Report: Gaps found in EPA drilling emissions reporting

Many of the problems Elkins discovered were related to hydraulic fracturing, or fracking. The oil-and-gas industry has credited that drilling practice with driving the domestic energy boom.

The method involves injecting a high-pressure cocktail of water, sand and chemicals into tight-rock formations to tap oil and gas deposits trapped deep underground.

Emissions from some equipment and portions of the fracking process have gone unreported, Elkins said.

For emissions evaluating tools that do exist, the inspector general said many “are of questionable quality because they are based on limited and/or low quality data.”

Still, the report noted EPA is in the process of remedying the situation. It said new regulations for the oil-and-gas sector require facility owners and operators to file source data directly with the agency.
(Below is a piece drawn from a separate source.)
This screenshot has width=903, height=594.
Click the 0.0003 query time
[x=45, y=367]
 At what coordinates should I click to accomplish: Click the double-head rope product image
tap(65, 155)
“We have made substantial progress and have begun incorporating into our regulations requirements that affected sources submit certain data to us electronically,” Gina McCarthy, EPA Assistant Administrator for the Office of Air and Radiation, and Lek Kadeli, EPA Acting Assistant Administrator for the Office of Research and Development, said in comments attached to the report.

Those regulations, rolled out during President Obama’s first term, are designed to curb pollution and gases related to soot and smog from gas well sites.

Green groups have pushed the White House to further regulate fracking. They are concerned about fugitive methane emissions and groundwater contamination linked to the practice.

The oil-and-gas industry has argued EPA has overstated methane leakage from fracking, and also contends the practice does not pollute drinking water.

It has pushed back against proposed White House regulations for fracking on federal lands, which the administration is in the process of revising. The industry calls the federal measures duplicative of state rules and could slow drilling.

Drillers have produced at a frenetic speed in recent years — and the report said EPA’s emissions reporting regime was unprepared.

The report noted the number of gas producing wells spiked 76 percent between 1992 and 2010, adding about 11,000 wells annually during that period.

And while onshore crude oil dropped during that timeframe, the U.S. Energy Information Administration (EIA) predicts oil and gas production would jump 30 percent and 18 percent, respectively, between 2009 and 2025 — largely thanks to fracking.

The report said EPA must resolve staffing issues to keep pace with the oil-and-gas industry’s growth.

It said the Office of Air Quality Planning and Standards allocated an estimated $2.7 million and five full-time equivalent employees annually to oil and gas production between fiscal 2008 and 2011.

During that same period, the Office of Research and Development chipped in $455,000 and half of a full-time equivalent employee per year. The Office of Atmospheric Programs also contributed, though it did not provide specific figures directly related to oil-and-gas production emissions.

The report also said EPA needs to better coordinate data collection across its offices.

It acknowledged, however, that EPA and the Energy and Interior departments signed an April 2012 agreement to work on “high priority research questions associated with the development of unconventional shale gas and tight oil resources.”